1. Certaines victoires, généralement les plus importantes, ne sont possibles que grâce à une grève.

2. Toute grève crée un précédent, tant pour les travailleurs que pour la direction de l’entreprise.

3. Les grèves renforcent notre identité de classe. Elles nous montrent de quel côté nous sommes.

Grâce à la Caisse, et grâce à la solidarité mensuelle de plus de 100.000 syndiqués, plus de 13.000 adhérent.es ont fait grève avec nous depuis 2017.

Nous avons eu des grèves qui ont duré 6 mois, 9 mois, voire 2 ans. Cela envoie un message puissant à toutes les directions d’entreprises du pays. Cela veut dit « Nous le ferons et nous ne reculerons pas ».

Le montant exact de notre Caisse est l’un des secrets les mieux gardés de notre pays. Celui que le gouvernement et les directions tentent depuis longtemps de percer. Mais, bien sûr, notre avenir réside dans cette Caisse. L’avenir de milliers de travailleurs en dépend. Cela restera donc secret.

Elle est assurément puissante et active, permettant à notre pays, notre petit pays, d’être celui où il y a le plus de grèves en Europe.
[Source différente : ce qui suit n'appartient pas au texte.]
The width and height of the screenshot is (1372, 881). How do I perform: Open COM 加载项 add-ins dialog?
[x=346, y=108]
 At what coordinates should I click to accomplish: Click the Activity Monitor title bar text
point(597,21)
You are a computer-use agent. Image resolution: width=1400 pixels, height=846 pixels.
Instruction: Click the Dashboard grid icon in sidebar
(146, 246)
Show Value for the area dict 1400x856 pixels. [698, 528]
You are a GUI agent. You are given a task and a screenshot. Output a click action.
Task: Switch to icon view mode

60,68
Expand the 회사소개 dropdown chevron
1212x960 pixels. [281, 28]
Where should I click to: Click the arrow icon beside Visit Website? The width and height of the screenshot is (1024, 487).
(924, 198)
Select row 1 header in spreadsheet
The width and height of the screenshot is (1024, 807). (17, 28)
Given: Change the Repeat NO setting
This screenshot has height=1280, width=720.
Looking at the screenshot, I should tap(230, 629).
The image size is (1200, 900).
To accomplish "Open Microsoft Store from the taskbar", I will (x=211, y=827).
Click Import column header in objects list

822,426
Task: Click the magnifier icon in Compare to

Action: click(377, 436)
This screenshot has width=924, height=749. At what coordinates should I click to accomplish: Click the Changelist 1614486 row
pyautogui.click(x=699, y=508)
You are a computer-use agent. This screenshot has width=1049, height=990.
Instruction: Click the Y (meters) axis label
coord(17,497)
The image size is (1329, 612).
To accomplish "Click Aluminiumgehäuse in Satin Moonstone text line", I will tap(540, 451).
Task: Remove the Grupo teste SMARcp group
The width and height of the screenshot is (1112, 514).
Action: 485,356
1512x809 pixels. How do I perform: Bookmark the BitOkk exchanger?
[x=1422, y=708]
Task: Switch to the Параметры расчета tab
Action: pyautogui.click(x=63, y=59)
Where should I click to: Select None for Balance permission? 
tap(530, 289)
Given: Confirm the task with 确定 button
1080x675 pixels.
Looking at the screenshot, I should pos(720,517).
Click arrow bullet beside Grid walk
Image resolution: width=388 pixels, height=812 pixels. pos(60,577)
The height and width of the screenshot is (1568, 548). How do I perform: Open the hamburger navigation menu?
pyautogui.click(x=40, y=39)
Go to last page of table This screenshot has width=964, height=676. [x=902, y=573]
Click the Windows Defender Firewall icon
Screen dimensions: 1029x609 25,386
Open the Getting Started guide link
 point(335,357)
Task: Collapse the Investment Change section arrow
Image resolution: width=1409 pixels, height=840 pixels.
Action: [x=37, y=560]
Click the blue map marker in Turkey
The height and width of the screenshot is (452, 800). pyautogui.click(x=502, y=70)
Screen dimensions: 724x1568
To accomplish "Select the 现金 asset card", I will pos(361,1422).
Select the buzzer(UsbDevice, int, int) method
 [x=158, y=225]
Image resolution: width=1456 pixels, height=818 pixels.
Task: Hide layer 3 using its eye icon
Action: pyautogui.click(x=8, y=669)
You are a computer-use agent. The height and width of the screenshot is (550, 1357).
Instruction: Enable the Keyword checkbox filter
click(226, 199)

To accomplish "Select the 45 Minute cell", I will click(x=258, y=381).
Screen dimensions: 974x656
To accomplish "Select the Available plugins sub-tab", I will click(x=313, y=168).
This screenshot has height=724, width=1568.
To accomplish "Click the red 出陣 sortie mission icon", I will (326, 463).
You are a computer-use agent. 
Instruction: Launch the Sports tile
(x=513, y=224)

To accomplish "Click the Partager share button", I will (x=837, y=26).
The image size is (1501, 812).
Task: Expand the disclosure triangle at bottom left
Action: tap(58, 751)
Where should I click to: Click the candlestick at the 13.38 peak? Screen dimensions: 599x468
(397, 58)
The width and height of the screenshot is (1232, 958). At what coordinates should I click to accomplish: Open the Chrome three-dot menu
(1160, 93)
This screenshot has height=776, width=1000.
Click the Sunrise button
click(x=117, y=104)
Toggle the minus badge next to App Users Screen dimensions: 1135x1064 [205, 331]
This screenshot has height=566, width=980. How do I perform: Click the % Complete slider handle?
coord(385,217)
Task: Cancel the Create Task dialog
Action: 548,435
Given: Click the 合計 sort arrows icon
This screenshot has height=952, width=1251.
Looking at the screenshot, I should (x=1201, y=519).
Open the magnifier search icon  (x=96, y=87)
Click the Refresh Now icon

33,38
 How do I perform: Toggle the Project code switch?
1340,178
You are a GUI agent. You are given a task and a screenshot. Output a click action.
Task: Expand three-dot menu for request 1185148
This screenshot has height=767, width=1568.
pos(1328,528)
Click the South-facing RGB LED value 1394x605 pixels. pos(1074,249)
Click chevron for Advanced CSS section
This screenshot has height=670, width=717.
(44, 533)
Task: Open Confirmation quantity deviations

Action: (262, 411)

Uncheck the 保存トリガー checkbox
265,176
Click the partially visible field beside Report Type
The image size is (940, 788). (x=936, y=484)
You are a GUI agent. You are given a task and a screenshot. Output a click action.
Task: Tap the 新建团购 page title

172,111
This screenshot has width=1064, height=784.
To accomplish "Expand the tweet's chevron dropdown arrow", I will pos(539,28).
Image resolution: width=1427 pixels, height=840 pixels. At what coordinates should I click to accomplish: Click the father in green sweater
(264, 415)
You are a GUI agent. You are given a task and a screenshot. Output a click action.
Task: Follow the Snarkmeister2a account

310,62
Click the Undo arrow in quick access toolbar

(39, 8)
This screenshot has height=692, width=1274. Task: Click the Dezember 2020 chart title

Comme je l’ai déjà dit, la Caisse de grève est un formidable outil de solidarité. Une stratégie syndicale est conditionnée par ses outils. La création de cet outil il y a 45 ans était une décision stratégique qui a été confirmée à chaque étape historique de notre confédération.

La Caisse de grève garantit une alternative. Pourquoi ? Parce que c’est puéril de penser que les grèves se gagnent juste parce qu’on a raison, ou parce qu’on est du bon côté de l’histoire.

Les grèves sont gagnées lorsque les travailleurs résistent et lorsque les entreprises savent que les travailleurs peuvent, de fait, résister. La perte de salaire pendant une grève est le plus gros fardeau pour les travailleurs, et la Caisse cherche à créer un minimum d’équilibre entre des forces initialement déséquilibrées en faveur des directions d’entreprises.

Les résultats des grèves sont évidents : nous obtenons plus d’accords et des meilleurs accords.

Les accords dépendent du résultat de ces grèves, et c’est la mission d’un syndicat de les renforcer. Et ce n’est pas seulement la capacité de gagner les grèves. L’existence même de la Caisse évite des grèves et aide à obtenir des contrats incroyables, simplement parce que la direction sait avec certitude que nous résisterons et que nous pouvons mener une grève longue. Et dans les grèves que nous ne pouvons pas éviter, nous avons la capacité de tenir jusqu’à ce que l’offre qu’ils mettent sur la table corresponde exactement à ce que nous avons demandé.

La Caisse est un message pour chaque entreprise du pays. La Caisse est la raison pour laquelle les salaires et les conditions de travail sont bien meilleurs au pays basque que dans le reste de l’Espagne. Parce que nous ne sommes pas obligés de signer des accords au rabais. Parce que nous avons une alternative.

Nous ne pouvons pas et ne voulons pas dépendre de la charité et des collectes de fonds à chaque grève. Nous voulons que chaque membre sache que, s’il en a besoin, il y a plus de 100 000 camarades qui les soutiennent.